A Primeira Turma do Supremo Tribunal Federal vai iniciar, entre os dias 10 e 11 de março, o julgamento da ação penal que envolve deputados do PL acusados de participar de um esquema de desvio de emendas parlamentares. O caso, relatado pelo ministro Cristiano Zanin (foto), analisará a denúncia apresentada pela Procuradoria-Geral da República contra os deputados federais Josimar Maranhãozinho (PL-MA), Pastor Gil (PL-MA) e o suplente Bosco Costa (PL-SE).
Segundo a PGR, os três teriam cobrado propina em troca da liberação de recursos federais destinados a municípios, configurando corrupção passiva e organização criminosa. A acusação aponta que o grupo teria exigido R$ 1,6 milhão para liberar R$ 6,6 milhões em emendas destinadas ao município de São José de Ribamar (MA).
Além de Zanin, participarão do julgamento os ministros Alexandre de Moraes, Cármen Lúcia e Flávio Dino, atual presidente da Primeira Turma.
Origem das investigações
O caso ganhou corpo a partir de novembro de 2020, quando o então prefeito de São José de Ribamar, Eudes Sampaio, denunciou o possível esquema envolvendo valores da área da saúde. A partir daí, investigadores identificaram a atuação de uma suposta organização criminosa composta pelos parlamentares, lobistas e até um agiota — responsável por fazer a ponte financeira entre prefeitos e deputados.
Conforme o Ministério Público, o grupo exigia a devolução de 25% do valor das emendas liberadas, criando um circuito de cobrança que recaía sobre os gestores municipais.
Como funcionaria o esquema
Em linhas gerais, o caminho da propina seguia um fluxo específico:
— Agiotas antecipavam recursos para parlamentares.
— Parlamentares indicavam emendas às prefeituras.
— Prefeitos eram cobrados pelos agiotas, que exigiam o ressarcimento referente à propina.

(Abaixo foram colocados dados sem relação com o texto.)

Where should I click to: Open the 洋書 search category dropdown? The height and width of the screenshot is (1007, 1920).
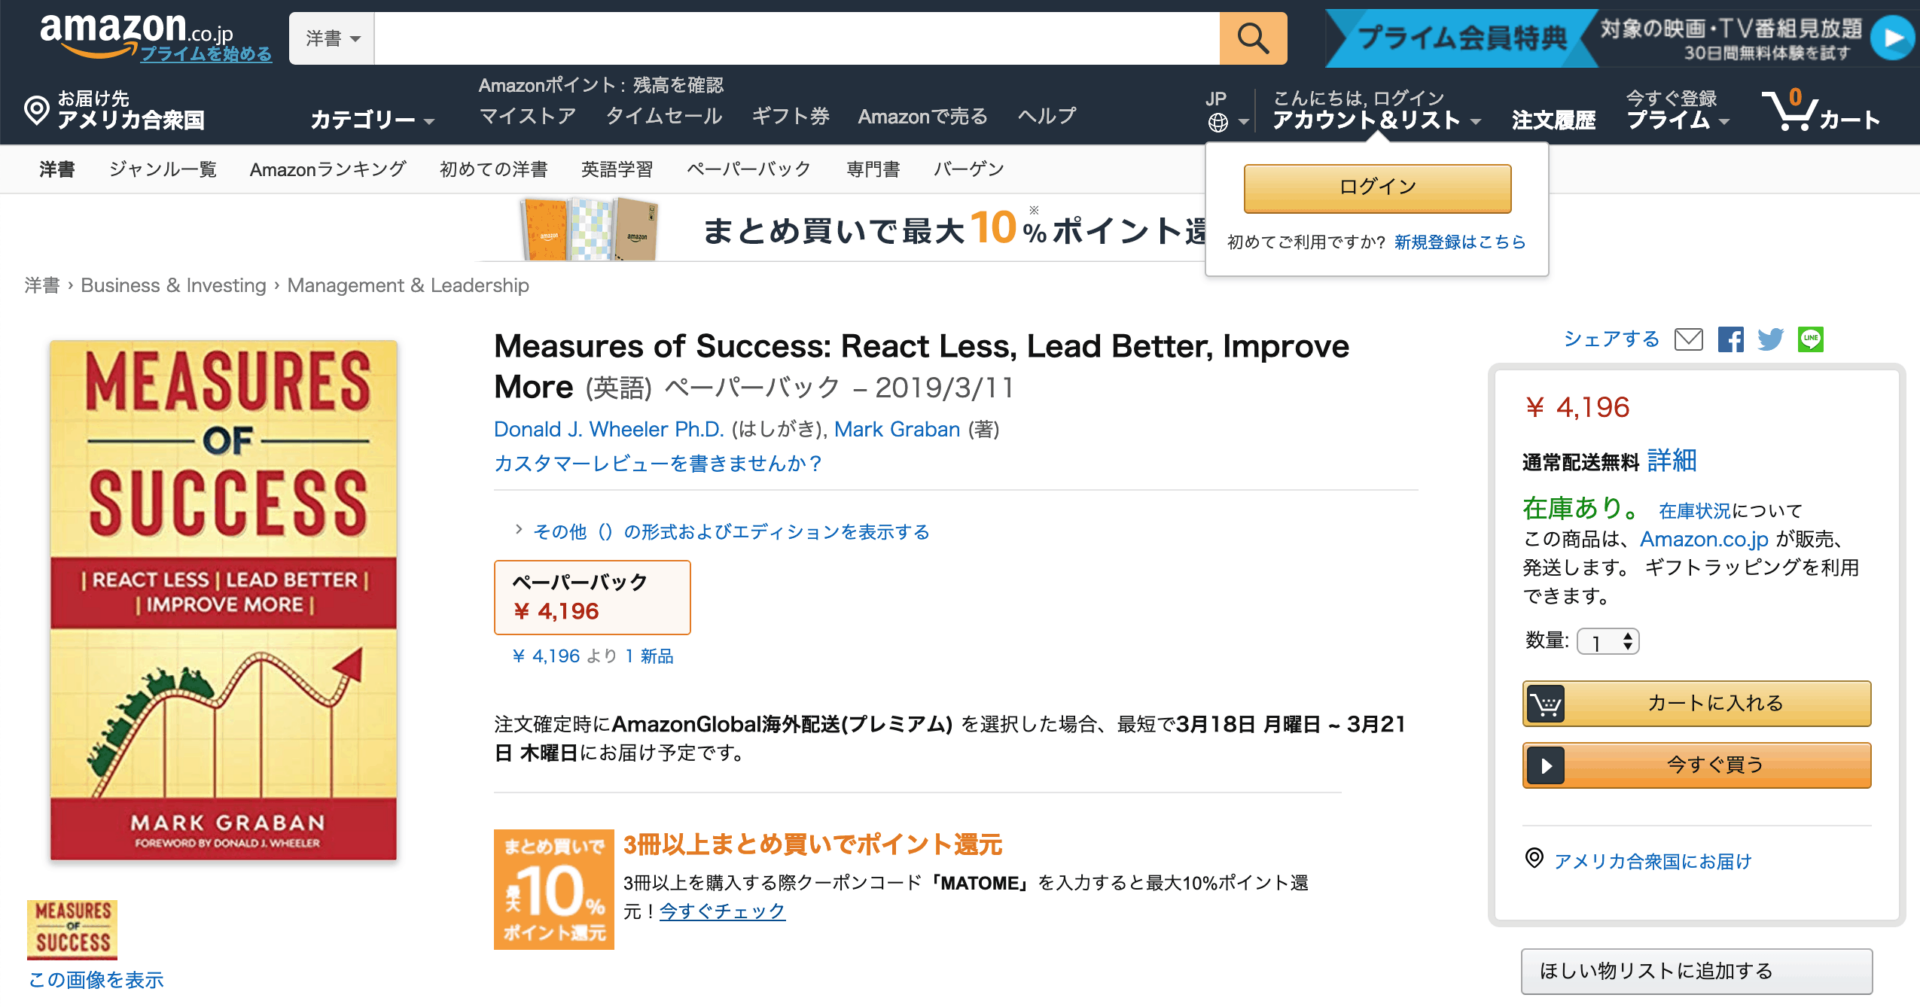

No caso de São José de Ribamar, três emendas somaram R$ 6,7 milhões. Desse total, segundo a investigação, o grupo teria exigido R$ 1,6 milhão como contrapartida — quantia que, de acordo com a denúncia, seria destinada ao pagamento informal dos envolvidos.
A PGR sustenta que há provas robustas que confirmam a atuação estrutural da organização criminosa, com divisão de tarefas, intermediação financeira e cobrança sistemática sobre gestores municipais.
O que está em jogo no julgamento
Caso condenados, os parlamentares podem perder o mandato e se tornar inelegíveis, além de responder a penas previstas para corrupção passiva e participação em organização criminosa. O julgamento também é considerado relevante por tratar de um tipo de esquema que, segundo investigadores, se tornou comum no manejo de emendas parlamentares.
A análise da Primeira Turma deverá concluir se houve ou não a prática de desvios e se os elementos apresentados pela PGR comprovam o pedido de propina.